Where are you from? Maybe it’s just part of my generation and our anxiety, but I feel defined by where I’m from to the point it’s getting hard to relate it to people as I get older. There’s probably a dead guy with a good book about collective experience being tied to where we’re from.
Spider-Man is defined bty the city of New york. We can assume that it’s the place that, as Peter Parker, he went on his first date or had his first apartment. Spider-Man knows New York and he loves it, to the point that it’s hard to imagine the character elsewhere.
Open world games want us to love their worlds as much as Spider-Man loves New York. Even though they’re mostly just amusement parks than they are real places. The best of these amusement parks allow you to learn landmarks and understand the world for what it is. Metal Gear Solid V may not take place in a city, but it still teaches the player how important the world is down to every rock and bush.
Spider-Man’s latest digital outing doesn’t take too different an approach. Insomniac wanted New York to not just be the location of the story, but factor in to the identity of its characters and the player.
Mary Jane Watson’s best quote in the game, “New York is about subway rats and street pizza, not sunbathing.” is pretty endemic of how Insomniac wants the player to not just see New-York, but feel it through the characters.
It’s worth pointing out too, that even with fictitious inclusions like a floating monorail line that goes through lower Manhattan and Avengers Tower that every building and vaguely-named pizza joint still feels like they belong right where Insomniac put them. Just swinging through can make you connect with Spider-Man a little bit better, it’s a feeling that few other open-world games have used.
Keeping me so well connected to New York through the entire game, Spider-Man constantly had me thinking about other cities I’ve been to in videogames. Fictional ones, mostly, ones that are less real than the cultural hodgepodges created for Grand Theft Auto. Over and over again, my mind kept drifting to the Arkham Asylum trilogy and of course, Batman.
There’s a big reason for that – Spider-Man has so much of the DNA of Rocksteady’s Batman games you’d swear they were related. Considering that both characters are orphans, I can only imagine the awful family reunions that would entail. Spider-man may owe it’s creation to Rocksteady’s series like Batman owes his to an alleyway and a gunshot, but Spider-Man’s soul is completely different.

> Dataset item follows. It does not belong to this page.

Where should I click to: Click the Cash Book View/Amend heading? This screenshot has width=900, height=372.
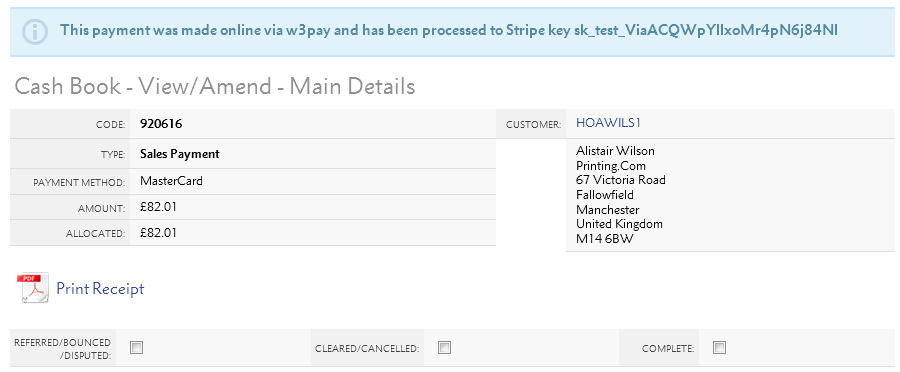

Part of that soul comes from the texture and realness of New York. It helps the stakes feel more significantly more grounded, giving an idea of how much is at stake. As the situation in the game grows more dire with each chapter, New York falls into waste and chaos.
What does a sterile and lifeless Gotham City communicate then, about Batman? Gotham really never feels real despite howmuch the Unreal Engine tries to make it look that way. It is, at best, an amusement park inside a giant ridiculous Gothic cathedral. With hollow and empty streets that are only ever occupied by the worst of the worst, a perpetual gangland fantasy that never ends.
Batman seems overly concerned with the empty city in the Arkham Asylum trilogy. So much that he’s fiendishly dedicated to liberating it from the hands of villains – a city that I doubt Bruce Wayne has ever lived in. There are no characters part of the plot that aren’t immediately related to Batman, because there’s really no city beyond him.
It’s as if the developers of the Arkham Asylum games never saw a greater need for the city to exist – it is the eternal carnival house of terrors for Batman to go adventuring in, an excuse for the rich kid to test out his gadgets and wage his war on crime.
Gotham city is the anti New-York. It’s the one part of the DNA that Insomniac must have known needed changing – that without the people in it a city is just architecture and newspaper clippings.
Spider-Man doesn’t really care about collateral damage, as long as people are safe. What’s that next to a few streets of concrete and asphalt?
Or, to put it another way, the Arkham series never genuinely escapes “Arkham Aslyum.” Both Arkham City and Arkham Knight are just imposing a variation on the insane aslyum as a substitute for the city.
Rocksteady never really did manage to fully escape the trappings of Asylum, and to note: the Asylum is just as empty as the city is, freeing up even that game on reflection from any sense of urgency or stakes. The only civilians that don’t immediately die you see in the opening five minutes of the game besides Comissioner Gordon and a small handful of others.